> [Requirement]
When a record contains an image, skip the image and retype the rest of that record exactly.
======== Material for this task
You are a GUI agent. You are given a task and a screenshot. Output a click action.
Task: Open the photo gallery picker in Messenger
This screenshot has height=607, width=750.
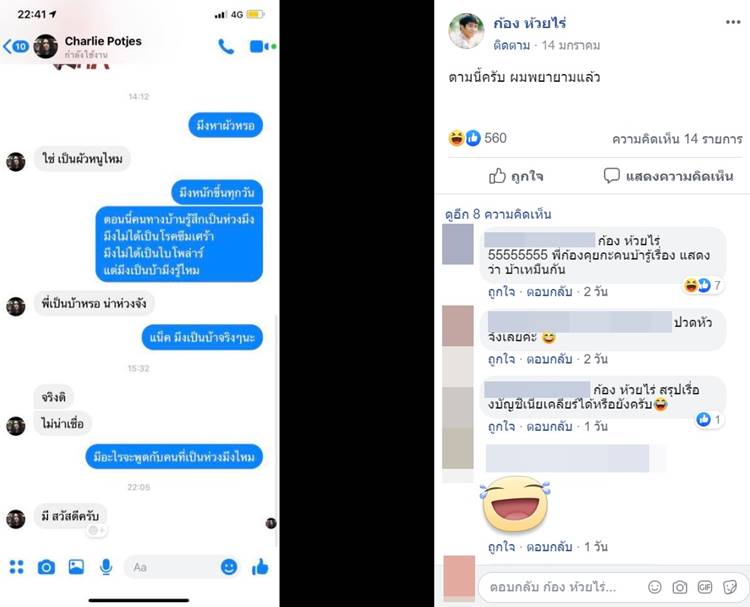pos(76,567)
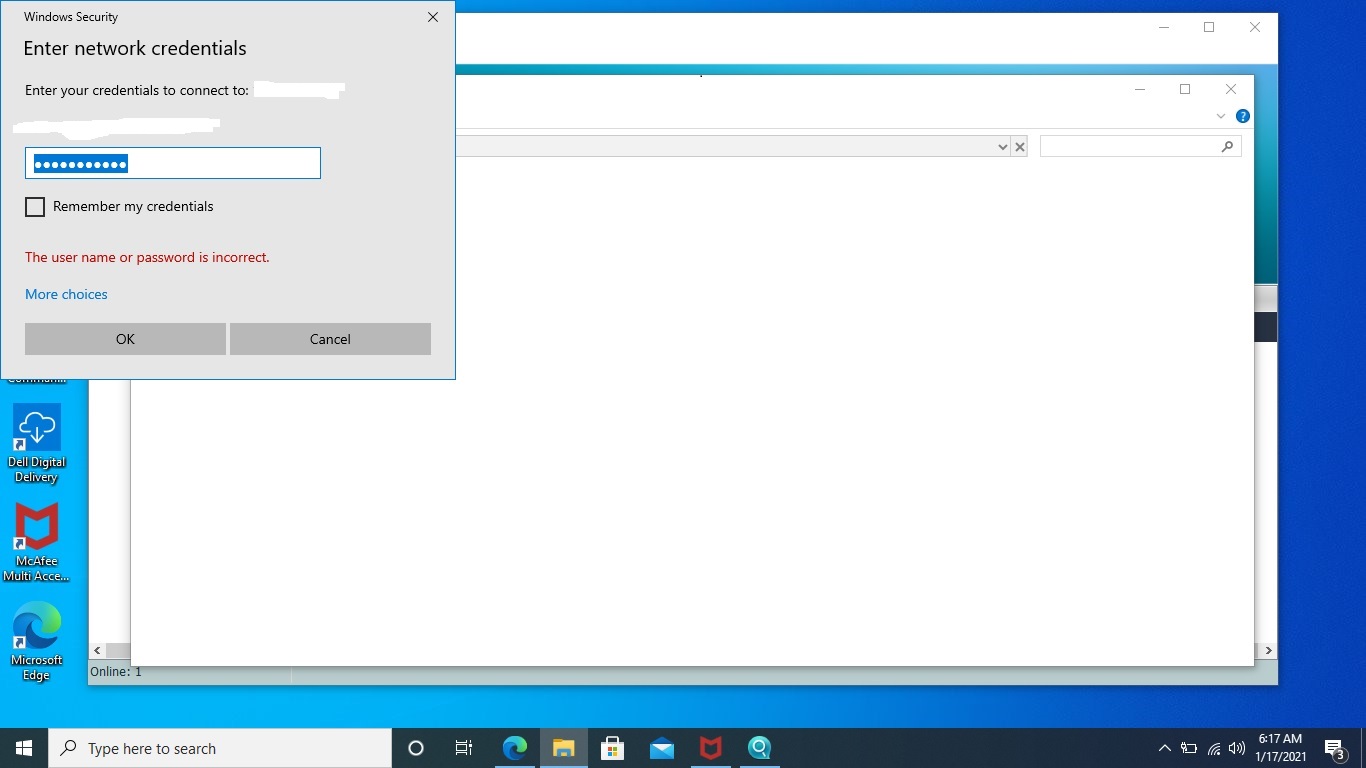Click OK to submit credentials
The height and width of the screenshot is (768, 1366).
(x=125, y=339)
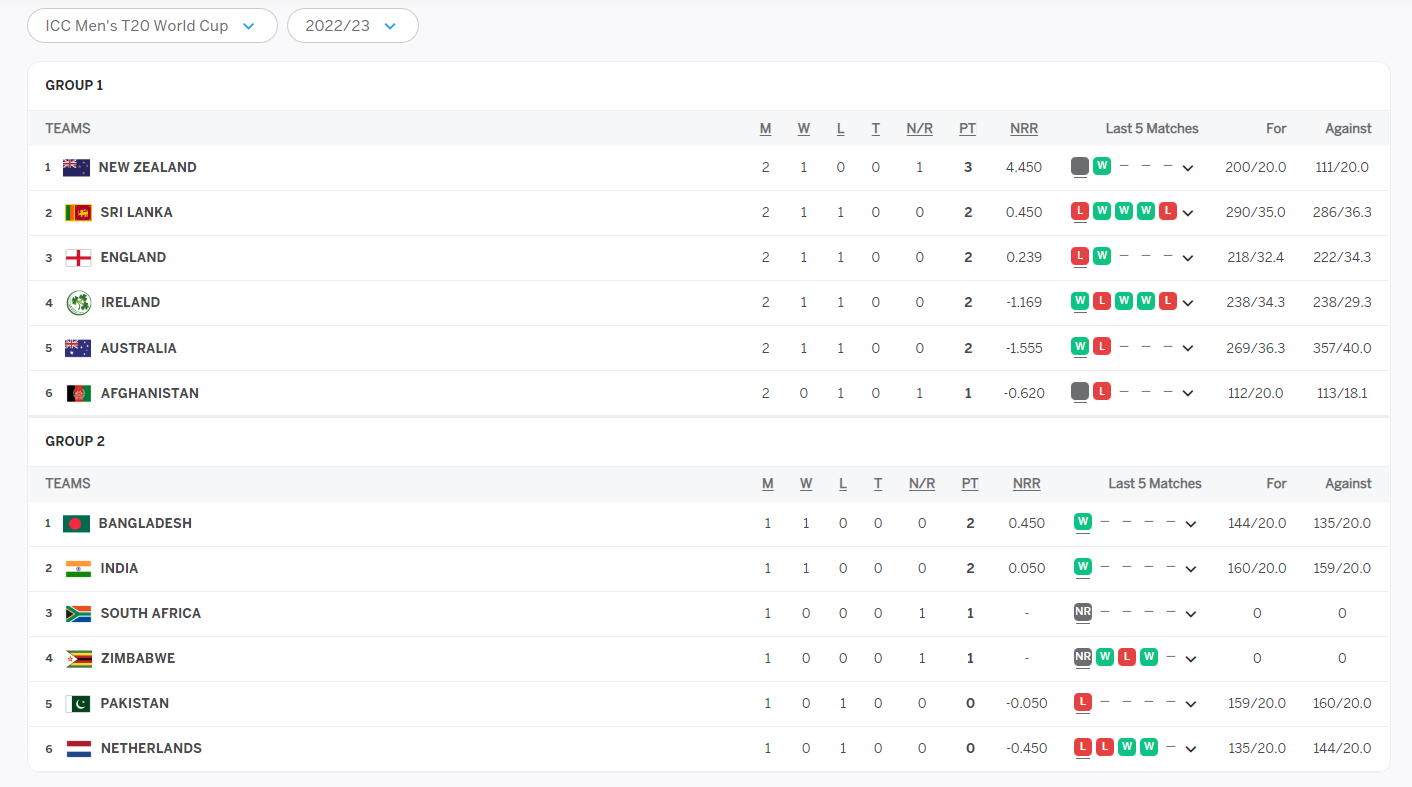Click the South Africa flag icon
This screenshot has height=787, width=1412.
click(x=78, y=614)
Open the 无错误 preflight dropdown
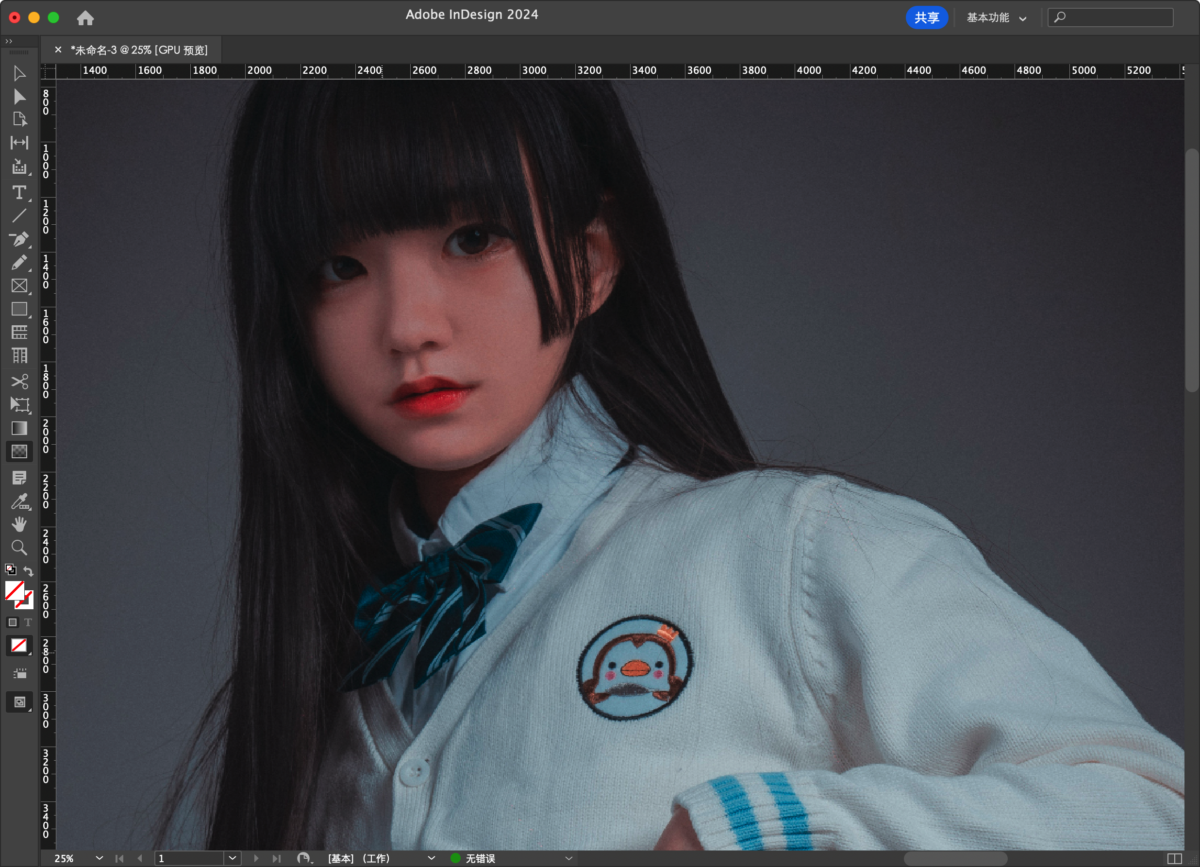The image size is (1200, 867). [x=568, y=858]
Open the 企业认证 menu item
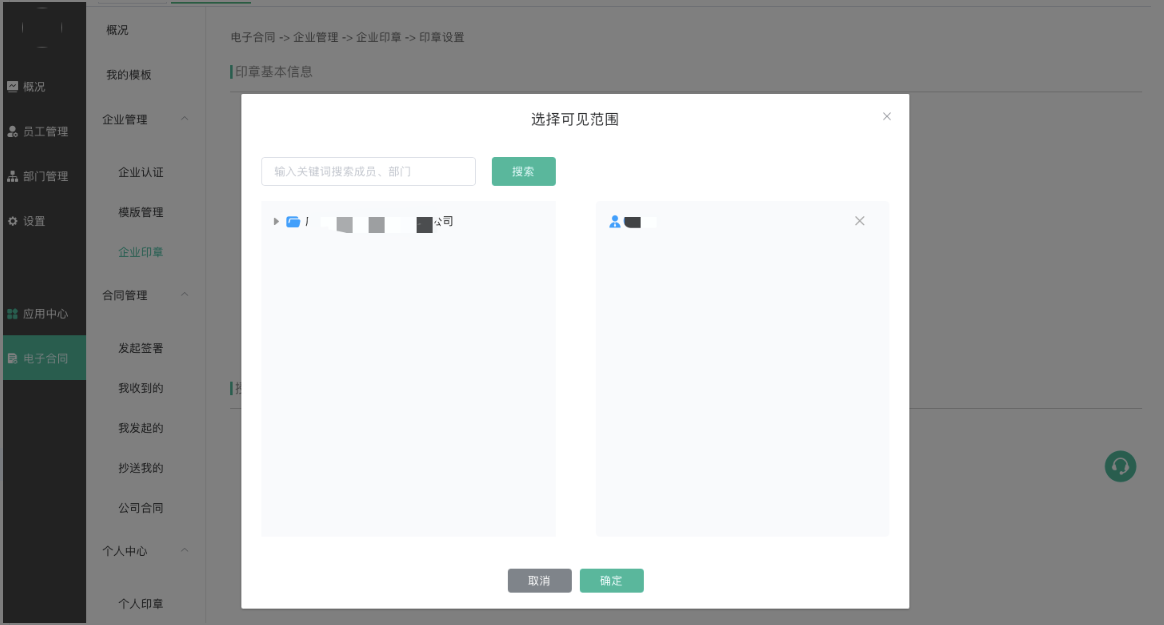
================
> [Task answer]
You are a GUI agent. You are given a task and a screenshot. Output a click action.
Task: Open the photo gallery picker in Messenger
This screenshot has height=607, width=750.
pos(76,567)
Click OK to submit credentials
The height and width of the screenshot is (768, 1366).
(x=125, y=339)
Click the South Africa flag icon
This screenshot has height=787, width=1412.
click(x=78, y=614)
Open the 无错误 preflight dropdown
The image size is (1200, 867). [x=568, y=858]
Open the 企业认证 menu item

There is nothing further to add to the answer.